How does USDL closely follow the price of USD?

The ability to redeem USDL for PLS at face value (i.e. 1 USDL for $1 value worth of PLS) and the minimum collateral ratio of 110% create a price floor and price ceiling (respectively) through arbitrage opportunities. These are called "hard peg mechanisms" since they are based on direct processes.

USDL also benefits from less direct mechanisms for USD parity, which are called "soft peg mechanisms". One of these mechanisms is parity as a Schelling point (cooperation without communication). Since Liquid Loans treats USDL as being equal to the USD value of an asset, parity between the two is an ‘implied’ equilibrium state of the protocol.

Another of these mechanisms is the borrowing fee on new debts. As redemptions increase (implying USDL is below $1 value worth of PLS), so too does the baseRate — making borrowing less attractive, which keeps new USDL from hitting the market and driving the price below $1 value worth of PLS.

What is the USDL token redemption?

Any USDL holder (whether or not they have an active Vault) may redeem their PLS directly with the system. Their USDL is exchanged for PLS, at face value: redeeming x USDL tokens returns $x worth of PLS value (minus a redemption fee).

When USDL is redeemed for PLS, the system cancels the USDL debt from Vaults, and the PLS is drawn from their collateral.

In order to fulfil the redemption request, Vaults are redeemed from, in an ascending order of their collateralization ratio.

A redemption sequence of n steps will fully redeem from up to n-1 Vaults, and, and partially redeem from up to 1 Vault, which is always the last Vault in the redemption sequence.

Redemptions are blocked when TCR < 110% (there is no need to restrict ICR < TCR). At that TCR, redemptions would likely be unprofitable, as USDL is probably trading above $1 of PLS value if the system has crashed that badly, but it could be a way for an attacker with a lot of USDL to lower the TCR even further.
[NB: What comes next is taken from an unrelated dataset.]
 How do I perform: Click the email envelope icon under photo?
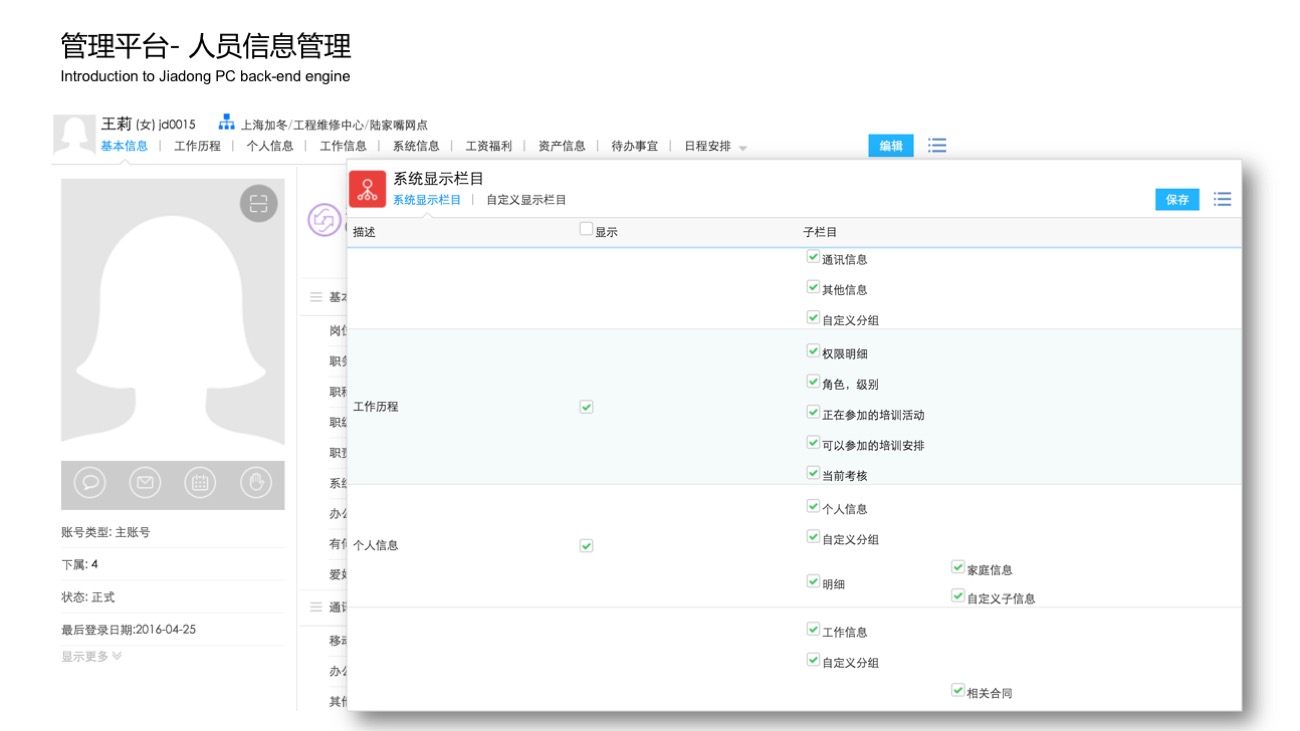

Note that redemptions are disabled during the first 14 days of operation immediately following deployment of the protocol to protect the monetary system in its infancy.

  • Partial redemption

Most redemption transactions will include a partial redemption, since the amount redeemed is unlikely to perfectly match the total debt of a series of Vaults.

The partially redeemed Vault is re-inserted into the sorted list of Vaults and remains active, but with reduced collateral and debt.

  • Full redemption

A Vault is defined as “fully redeemed from” when the redemption has caused its debt to be fully absorbed. Then, its Liquidation Reserve is cancelled (and returned to the borrower) and the debt is zeroed.

Before closing, we must handle the Vault’s collateral surplus; that is, the excess PLS collateral remaining after redemption, due to its initial over-collateralization.

This collateral surplus is sent to a collateral surplus pool, and the borrower can reclaim it later. The Vault is then fully closed.

How do redemptions create a price floor?

Economically, the redemption mechanism creates a hard price floor for USDL, ensuring that the market price stays at or near to $1 USD value of PLS.

Is a redemption the same as paying back my debt?

No, redemptions are a completely separate mechanism. All one has to do to pay back their debt is adjust their Vault's debt and collateral.

How is the redemption fee calculated?

Under normal operation, the redemption fee is given by the formula (baseRate + 0.5%) * PLS drawn.

How is the baseRate calculated?

Redemption fees are based on the baseRate state variable in Liquid Loans, which is dynamically updated. The baseRate increases with each redemption, and decays according to time passed since the last fee event – i.e. the last redemption or issuance of USDL.

Upon each redemption: baseRate is decayed based on time passed since the last fee event – baseRate is incremented by an amount proportional to the fraction of the total USDL supply that was redeemed – the redemption fee is given by (baseRate + 0.5%) * PLS drawn

As a borrower, do I lose money if I'm redeemed against?

If your Vault is redeemed against, you do not incur a net loss. However, you will lose some of your PLS exposure. Your Vault's collateral ratio will also improve after a redemption.

How can I avoid being redeemed against?

The best way to avoid being redeemed against is by maintaining a high collateral ratio relative to the rest of the Vault's in the system.

Consider using a Debt In Front (DIF) indicator to gauge the cumulative total value of USDL debt of all Vaults that have a lower collateral ratio than your Vault's individual collateral ratio position.

This value can be useful for determining a Vault's redemption risk, since the riskiest Vaults (Vaults with the lowest collateralization ratio in the protocol at the time of redemption) are first in line when a redemption takes place.

Can the USDL stablecoin become unstable?

Yes. The outside market may trade the stablecoin for less than the one USD equivalent. However, the redemption function decreases the likelihood, because anyone can redeem 1 USDL for $1 USD of PLS value at any time.

How does the protocol know how much USDL to mint from deposited PLS?

It looks at the price of PLS:USD and mints the required amount of USDL being requested, assuming the chosen parameters meet the minimum loan requirements defined within the protocol.